Magnet and other nitro sensors:
In general it will be possible to run nearly any kind of this sensors with the VBar. Our Sensor socket pin assignment is the same as on a servo socket, black = GND; red = V+; orange = signal. The socket provides 3.3V for the sensor. If the sensor needs full RC voltage, get this from another unused servo port and connect the signal lead only. Using magnet sensors on the fan or clutch there is only 1 magnet active, the other will be mounted upside down for balance only. Using magnet sensors on the main wheel it will be better to have every magnet active.
Electric phase sensors:
We have tested several phase sensors with different results on different helicopters with different ESC's and Motors. Take note that using a ESC w/o BEC it is needed to connect the flight and RC batt minus leads together!
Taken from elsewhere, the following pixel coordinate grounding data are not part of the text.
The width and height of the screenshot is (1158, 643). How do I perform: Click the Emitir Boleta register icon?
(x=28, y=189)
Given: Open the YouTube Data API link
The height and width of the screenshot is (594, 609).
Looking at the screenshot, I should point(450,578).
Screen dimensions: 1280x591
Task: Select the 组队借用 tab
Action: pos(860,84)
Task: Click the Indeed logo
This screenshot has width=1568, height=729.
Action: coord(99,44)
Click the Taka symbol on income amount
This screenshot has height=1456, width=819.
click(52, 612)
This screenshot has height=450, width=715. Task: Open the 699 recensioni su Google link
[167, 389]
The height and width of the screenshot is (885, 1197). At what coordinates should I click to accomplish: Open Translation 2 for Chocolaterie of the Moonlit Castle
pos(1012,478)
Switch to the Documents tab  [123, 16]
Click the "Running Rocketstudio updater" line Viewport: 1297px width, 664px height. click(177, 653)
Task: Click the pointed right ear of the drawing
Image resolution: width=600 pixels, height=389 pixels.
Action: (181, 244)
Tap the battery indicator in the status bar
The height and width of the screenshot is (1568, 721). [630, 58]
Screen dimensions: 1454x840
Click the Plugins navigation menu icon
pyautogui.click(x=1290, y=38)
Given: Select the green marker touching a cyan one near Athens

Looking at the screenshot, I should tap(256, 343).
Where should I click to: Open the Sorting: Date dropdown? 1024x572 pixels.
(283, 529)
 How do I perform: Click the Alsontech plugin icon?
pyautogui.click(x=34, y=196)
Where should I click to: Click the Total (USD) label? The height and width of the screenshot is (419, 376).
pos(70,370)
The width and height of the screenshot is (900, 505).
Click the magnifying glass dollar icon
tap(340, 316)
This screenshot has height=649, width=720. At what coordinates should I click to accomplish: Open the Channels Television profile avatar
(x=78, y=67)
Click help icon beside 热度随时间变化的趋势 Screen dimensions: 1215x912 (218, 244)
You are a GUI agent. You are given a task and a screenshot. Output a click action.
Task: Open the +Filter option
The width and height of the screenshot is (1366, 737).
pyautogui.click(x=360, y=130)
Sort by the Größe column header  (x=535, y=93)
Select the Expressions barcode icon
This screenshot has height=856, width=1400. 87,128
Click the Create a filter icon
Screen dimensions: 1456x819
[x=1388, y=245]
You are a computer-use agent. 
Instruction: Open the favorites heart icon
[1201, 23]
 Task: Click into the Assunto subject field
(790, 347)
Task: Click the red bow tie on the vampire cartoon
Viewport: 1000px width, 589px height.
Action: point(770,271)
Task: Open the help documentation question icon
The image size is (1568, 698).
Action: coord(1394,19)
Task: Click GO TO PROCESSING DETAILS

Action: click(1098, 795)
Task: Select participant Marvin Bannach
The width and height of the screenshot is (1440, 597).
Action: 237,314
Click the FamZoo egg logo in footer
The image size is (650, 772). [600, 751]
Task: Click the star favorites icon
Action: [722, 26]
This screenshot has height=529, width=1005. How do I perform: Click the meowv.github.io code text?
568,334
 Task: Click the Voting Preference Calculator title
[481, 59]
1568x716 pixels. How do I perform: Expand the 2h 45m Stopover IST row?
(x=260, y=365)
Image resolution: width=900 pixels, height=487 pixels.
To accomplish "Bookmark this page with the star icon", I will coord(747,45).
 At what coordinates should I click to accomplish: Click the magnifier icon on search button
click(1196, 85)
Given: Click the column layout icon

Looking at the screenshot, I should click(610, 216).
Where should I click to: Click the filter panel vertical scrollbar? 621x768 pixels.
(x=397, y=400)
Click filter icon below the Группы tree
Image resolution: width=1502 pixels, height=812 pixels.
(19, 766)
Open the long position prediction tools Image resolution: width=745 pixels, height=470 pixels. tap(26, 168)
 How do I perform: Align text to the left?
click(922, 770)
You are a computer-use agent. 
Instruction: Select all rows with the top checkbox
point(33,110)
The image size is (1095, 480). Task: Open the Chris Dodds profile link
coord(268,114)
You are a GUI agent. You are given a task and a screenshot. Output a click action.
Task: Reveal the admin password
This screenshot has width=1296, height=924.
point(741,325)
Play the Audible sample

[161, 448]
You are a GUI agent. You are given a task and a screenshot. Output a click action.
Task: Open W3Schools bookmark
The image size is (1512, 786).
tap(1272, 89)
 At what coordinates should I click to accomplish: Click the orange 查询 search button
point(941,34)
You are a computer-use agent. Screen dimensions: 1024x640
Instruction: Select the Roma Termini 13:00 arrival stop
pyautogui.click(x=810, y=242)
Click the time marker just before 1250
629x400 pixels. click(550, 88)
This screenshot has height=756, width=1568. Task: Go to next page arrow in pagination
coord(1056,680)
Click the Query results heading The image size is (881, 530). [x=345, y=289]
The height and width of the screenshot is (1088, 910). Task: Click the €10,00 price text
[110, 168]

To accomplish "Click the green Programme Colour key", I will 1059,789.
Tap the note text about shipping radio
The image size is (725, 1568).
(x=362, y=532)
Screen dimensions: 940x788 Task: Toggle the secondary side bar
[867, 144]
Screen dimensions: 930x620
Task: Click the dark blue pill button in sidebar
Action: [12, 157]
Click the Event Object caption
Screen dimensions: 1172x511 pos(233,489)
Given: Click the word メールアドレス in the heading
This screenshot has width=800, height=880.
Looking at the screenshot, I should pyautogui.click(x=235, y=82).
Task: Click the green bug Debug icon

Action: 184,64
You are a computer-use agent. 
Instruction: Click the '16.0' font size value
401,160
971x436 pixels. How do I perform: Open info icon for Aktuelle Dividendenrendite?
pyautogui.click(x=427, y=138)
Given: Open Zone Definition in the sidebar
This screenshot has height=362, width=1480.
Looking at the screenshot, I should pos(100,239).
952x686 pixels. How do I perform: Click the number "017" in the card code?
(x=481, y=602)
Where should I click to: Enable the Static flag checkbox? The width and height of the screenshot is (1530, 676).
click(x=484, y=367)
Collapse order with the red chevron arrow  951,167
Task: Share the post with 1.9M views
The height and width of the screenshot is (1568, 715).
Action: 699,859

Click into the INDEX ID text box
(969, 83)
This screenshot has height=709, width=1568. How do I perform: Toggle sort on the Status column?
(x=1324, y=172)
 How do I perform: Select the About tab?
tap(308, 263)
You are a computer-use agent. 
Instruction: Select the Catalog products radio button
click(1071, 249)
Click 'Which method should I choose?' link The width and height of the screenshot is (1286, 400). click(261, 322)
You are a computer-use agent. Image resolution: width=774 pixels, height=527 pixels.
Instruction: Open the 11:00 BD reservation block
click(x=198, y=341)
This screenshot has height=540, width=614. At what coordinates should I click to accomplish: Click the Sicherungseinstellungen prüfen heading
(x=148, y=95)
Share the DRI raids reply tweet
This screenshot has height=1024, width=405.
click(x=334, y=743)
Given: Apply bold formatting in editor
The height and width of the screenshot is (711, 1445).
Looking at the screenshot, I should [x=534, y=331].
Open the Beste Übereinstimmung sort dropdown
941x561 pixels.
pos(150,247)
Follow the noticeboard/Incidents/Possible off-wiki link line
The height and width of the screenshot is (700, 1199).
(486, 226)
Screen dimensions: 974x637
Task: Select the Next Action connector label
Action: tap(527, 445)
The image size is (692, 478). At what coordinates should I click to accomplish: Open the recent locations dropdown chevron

Phase sensor produce a square signal from the pulses that drive the electric motors. The signal changes depending how fast the pulses are firing (i.e. RPM of the motor). That way the VBar can read the signal and by that determine what RPM the motor is running.
The signal changes depending on how many poles the motor have, that's why you need to enter number of pole pair in the motor in the Sensor configuration screen. (10 Pole motor = 5 pole pair)
The stability of the signal depends on motor design, timing of the pulses, and which frequency the speed controller drives the motor. Some combinations might cause interference (unstable readings), you will notice this already in hover, the RPM changes constantly. Only thing you can try then is to change the speed controller setting for frequency and timing, if that does not help, you need to install a Magnet and use a hall effect sensor type (to read the magnet).
1st signal line: Raw signal, all 3 phases from ESC to motor. Does not show the current control management done by the ESC.
2nd signal line: one phase, nearly at full load, only a small gap between the 2 "in phase" PWM pulses for current control.
3rd signal line: one phase, less load (maybe hovering) , a wide gap between the 2 "in phase" PWM pulses for current control. This could be detected as a new phase depending on the sensor design and will cause changing RPM in hover.